Newell writes about the natural world with a deep, listening spirit. In “Fiddle,” a violin remembers the forest’s wind, and in “Spring Arrives,” feet sprout roots. Newell’s descriptions of landscape in poems such as “My Parents Phone Me Overseas,” “Annunciation,” and “Postcards from Abu Dhabi,” vividly reveal landscape, carrying readers directly into a felt world. In his poem, “Epiphany,” Newell depicts so well the awe the Andes’ “sprawling chains” engender that at the end of the poem when he describes the “throat fills with sound which predates man,” I, too, was carried into an attitude of deep wonder.
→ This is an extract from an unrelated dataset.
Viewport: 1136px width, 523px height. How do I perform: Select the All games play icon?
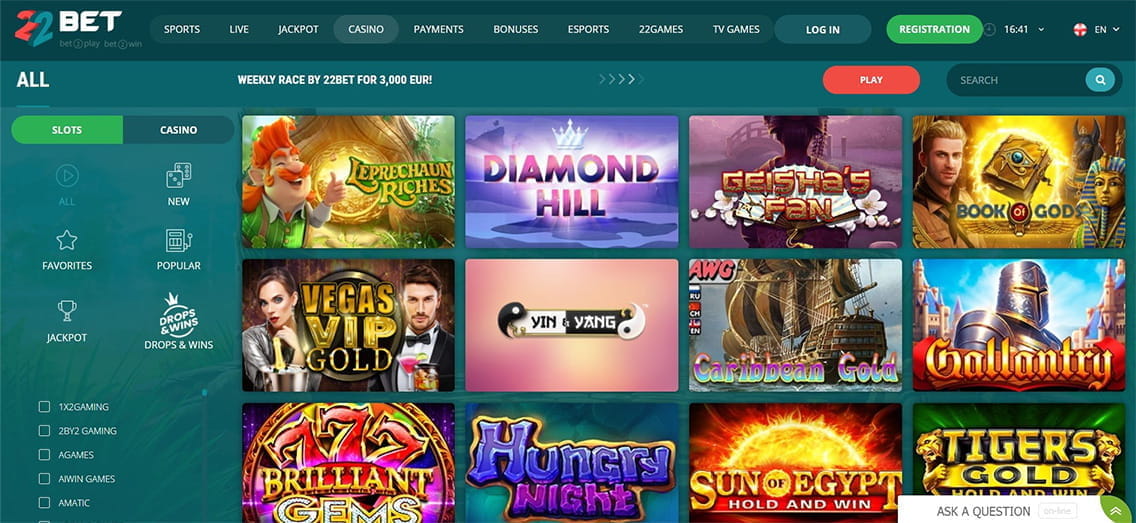(x=67, y=175)
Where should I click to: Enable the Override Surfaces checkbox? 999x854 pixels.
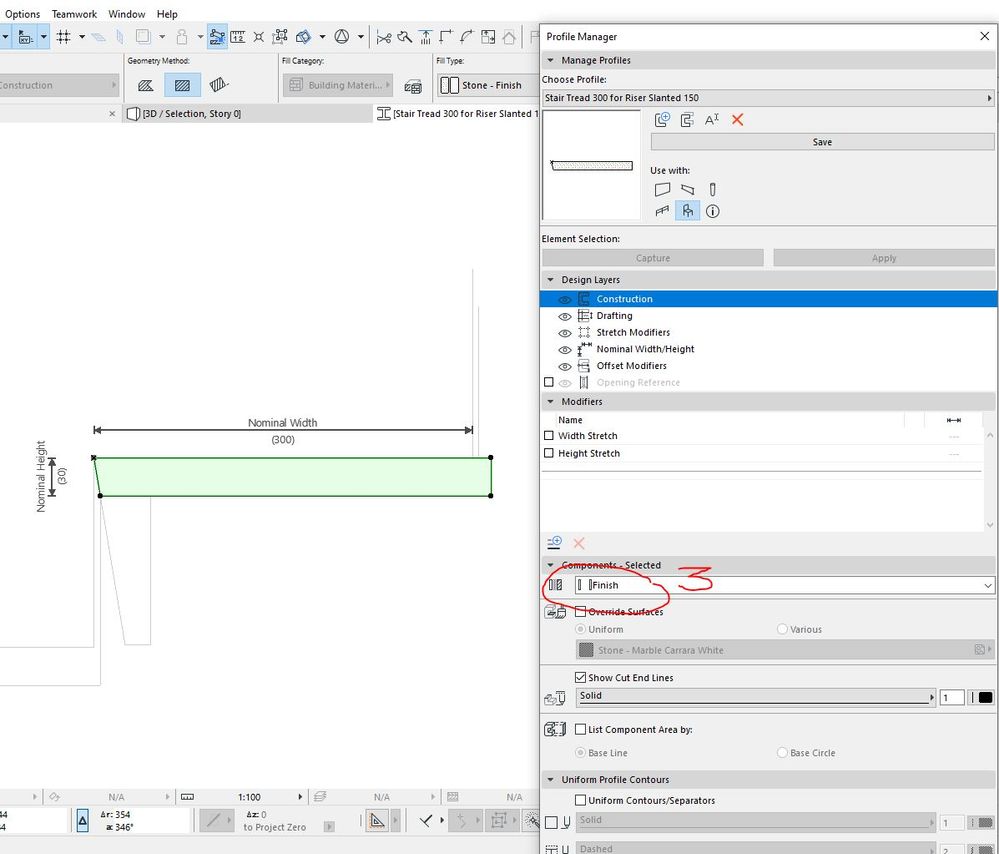pyautogui.click(x=581, y=612)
A number of poems in this volume are alive with connections to music, such as “Coleman Hawkins jamming with the wind and leaves,” at the park, but the poems also carry readers into difficult places—places of abandoned lots, clubbed fish, of memories where friends have disappeared and loves have been lost. As Newell writes in “Wandering Through Memory’s Back Alley,” “Live enough places and nowhere / is home but everywhere / one meets people / who live for decades / in the heart.” And Newell’s heart for humanity and the human experience is large. His poems greet despair in a variety of forms, examining it openly for what it is. As he states in “Where Do a Poet’s Words Come From,” hope and despair are twins intertwined. Newell holds them both with a deep and open heart. The poems in Wandering encompass despair with hope and are a rich well of life. “Every living minute must be felt and celebrated,” writes Newell, in “Wild I Am Shouted the Old Man,” and indeed, this volume of poems, encourages readers to do just that.